Een bouwnorm die zo goed is dat externe warmtetoevoer niet nodig is? Dat lijkt me een onhaalbare kreet.
Op de eerste plaats geldt de bouwnorm (zoals het woord zegt) voor nieuwbouw, maar technische problemen bestaan vooral bij de bestaande bouw. Ik moet nog zien of het mogelijk blijkt de bestaande bouw netto op 0 te krijgen (wel op zeer veel minder).
Op de tweede plaats: ik geloof niet in een woning (zelfs niet de meest geavanceerde nieuwbouw) die geheel zonder warmtetoevoer of -productie kan. x dagen per jaar vriest het 20 grC en dat krijg je niet zonder bijstoken opgelost. Het nu lopende (7 dec 2015) actieplan van Natuur en Milieu bijvoorbeeld wil atmosferische warmtepompen aan de man brengen, die gecombineerd zijn met een CV-ketel (dus een hybride systeem). Ik verwijs overigens graag naar het artikel over warmtepompen elders op deze site.
Op de derde plaats de definitie van ‘externe warmtetoevoer’. Het komt mij voor dat hier verwarring bestaat met het Nul Op de Meter-begrip.
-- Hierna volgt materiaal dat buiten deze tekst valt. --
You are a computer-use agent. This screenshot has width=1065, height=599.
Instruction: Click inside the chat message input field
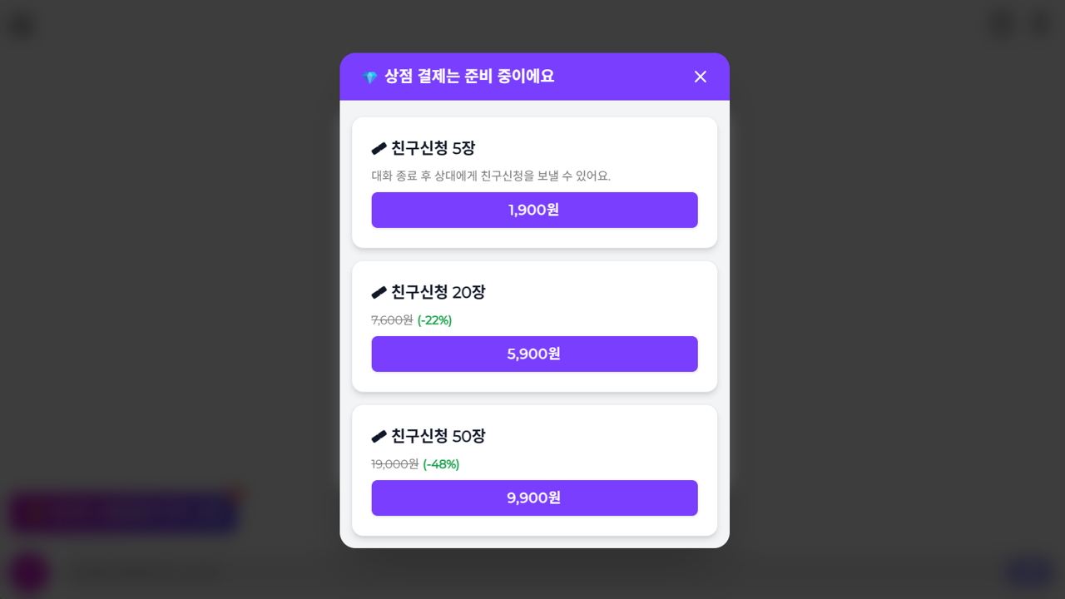[x=499, y=572]
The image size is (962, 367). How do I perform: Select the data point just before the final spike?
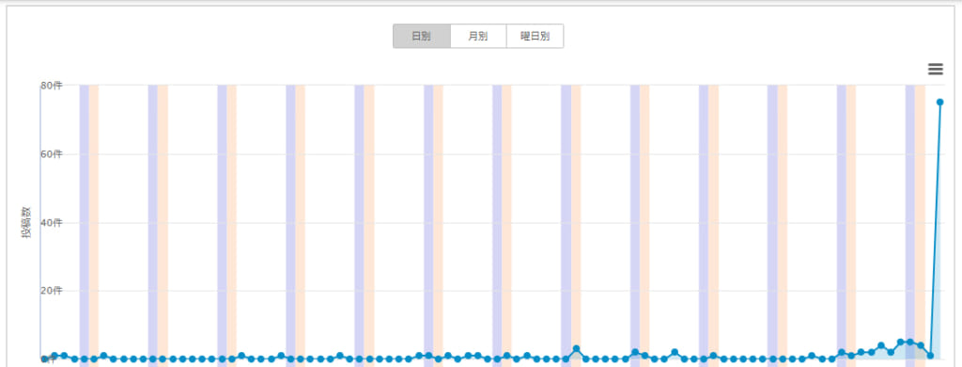point(930,356)
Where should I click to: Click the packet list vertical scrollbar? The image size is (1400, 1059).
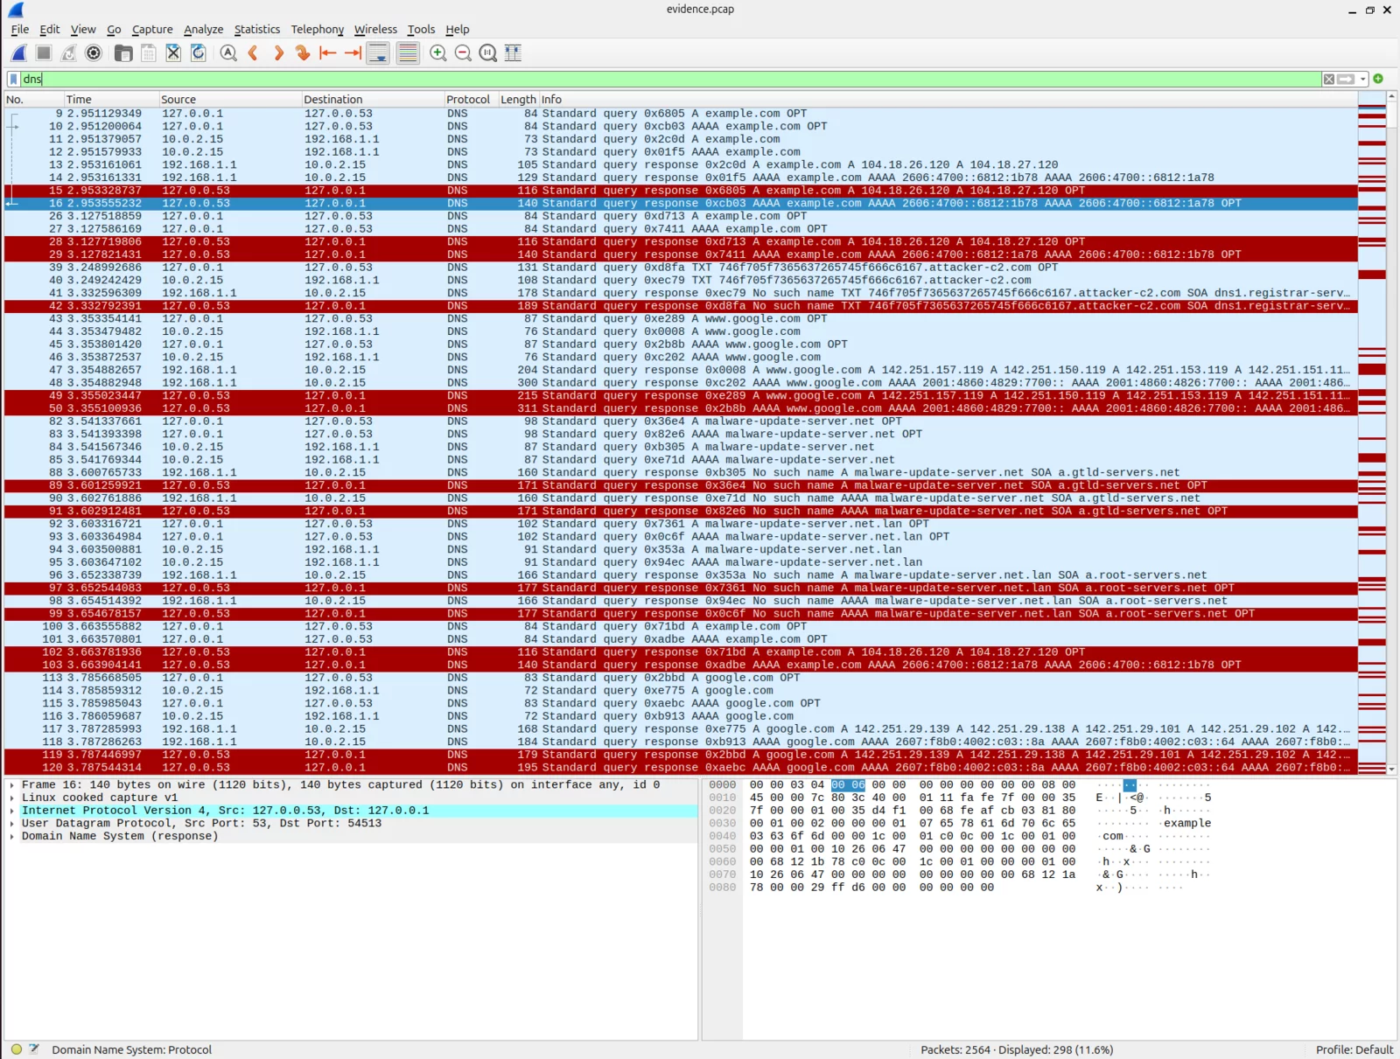(x=1392, y=437)
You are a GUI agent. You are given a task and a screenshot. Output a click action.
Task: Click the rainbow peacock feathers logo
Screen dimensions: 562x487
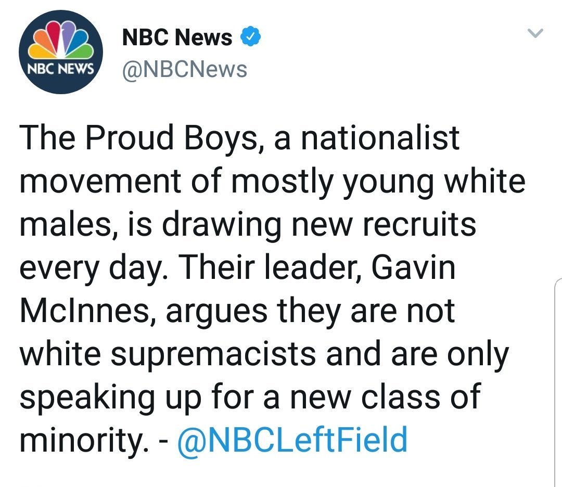(60, 41)
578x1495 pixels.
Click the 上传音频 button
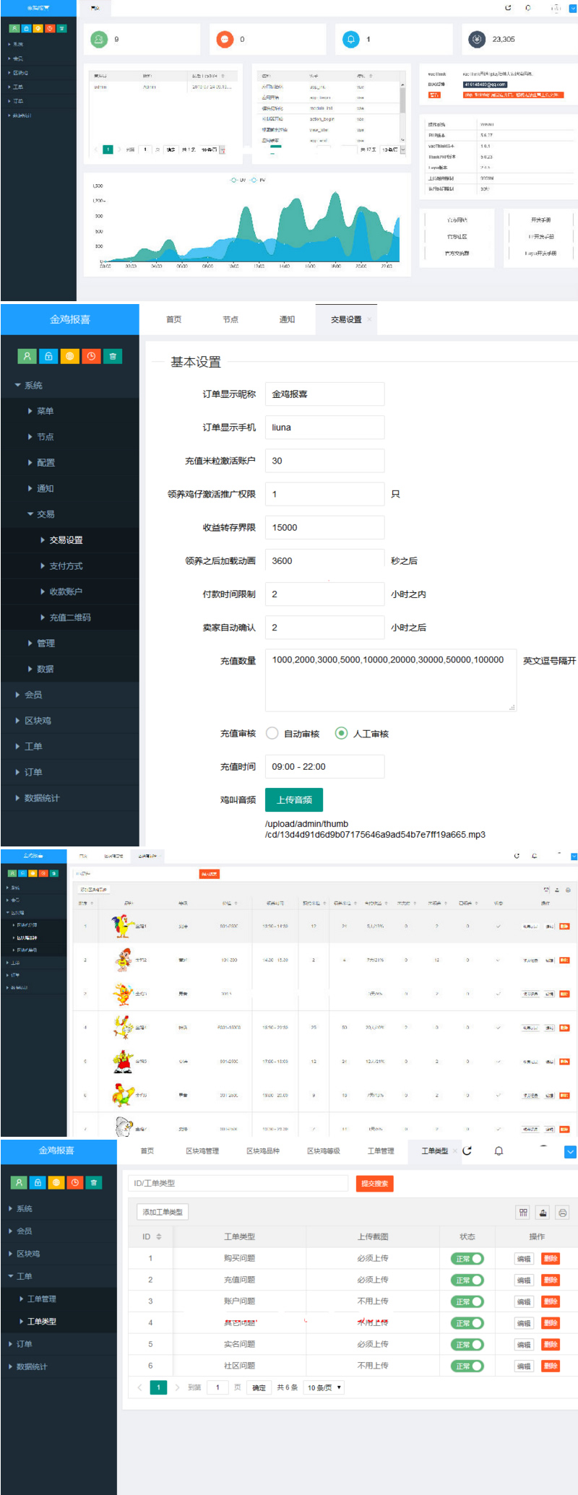click(294, 800)
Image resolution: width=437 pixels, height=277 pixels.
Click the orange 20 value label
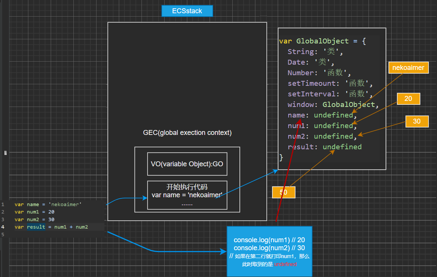point(408,99)
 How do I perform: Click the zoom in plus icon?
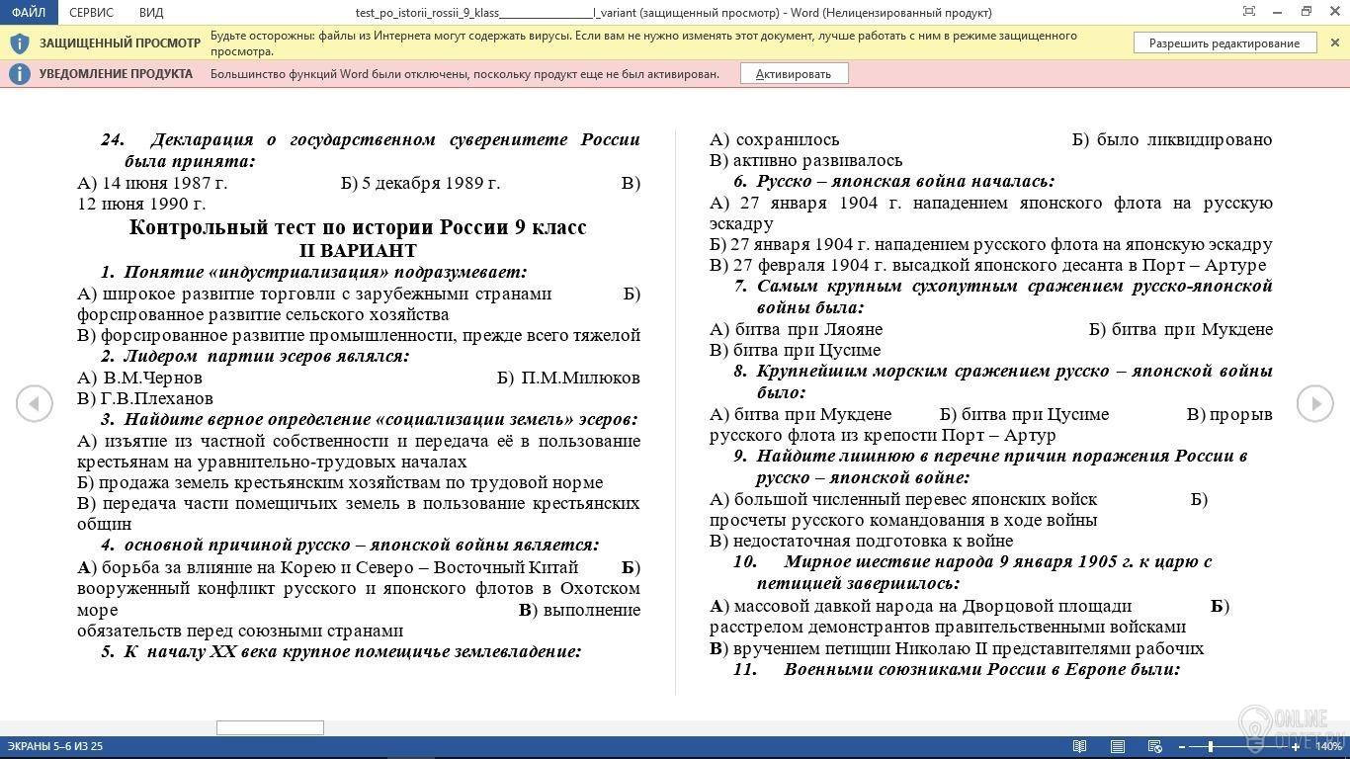coord(1296,746)
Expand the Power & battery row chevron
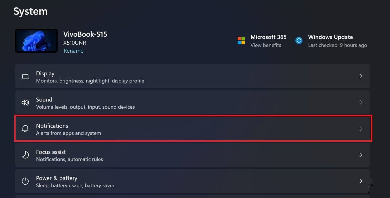390x198 pixels. [361, 181]
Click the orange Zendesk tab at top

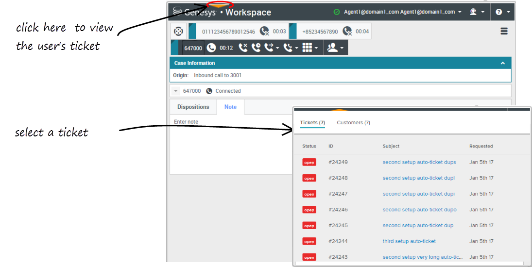(x=220, y=5)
Er is externe warmtetoevoer (bijv. elektriciteit), maar die wordt gecompenseerd doordat er in een ander jaargetijde een overschot is. Per saldo is het nul, maar op afzonderlijke momenten niet.
De logica van Henks laatste zin is dat we gewoon in Brabant 66PJ per jaar doelloos in de sloot en de lucht moeten blijven lozen. Dat is een keuze tegen duurzaamheid.
Het is ook een keuze tegen Warmte-Kracht Koppelingen, want waar moeten die anders de afvalwarmte laten?
Met die laatste zin ben ik het dus geheel oneens.
De problemen met sommige warmtenetten bestaan niet omdat het concept als zodanig inherent slecht is, maar omdat gemeenten en projectontwikkelaars in het verleden slechte huizen en slechte systemen gebouwd hebben.
Er is deze maand een studie uitgekomen van CE Delft over warmtenetten. Ik zal daar binnenkort aandacht aan besteden.
Tenslotte gebruikt Henk hier het financiele argument selectief. Alle duurzame energie is op dit moment (07 dec 2015) onevenredig duur, want kolen zijn waanzinnig goedkoop en de negatieve maatschappelijke problemen zitten niet in de prijs. Henks windmolens zijn dan ook onevenredig duur en zonnepanelen ook. We moeten gewoon de goedkope kolen-periode uitzitten en wachten tot de kolenprijs stijgt tot boven de duurzame energie-prijs, en dat een handje helpen door koolstof te beprijzen.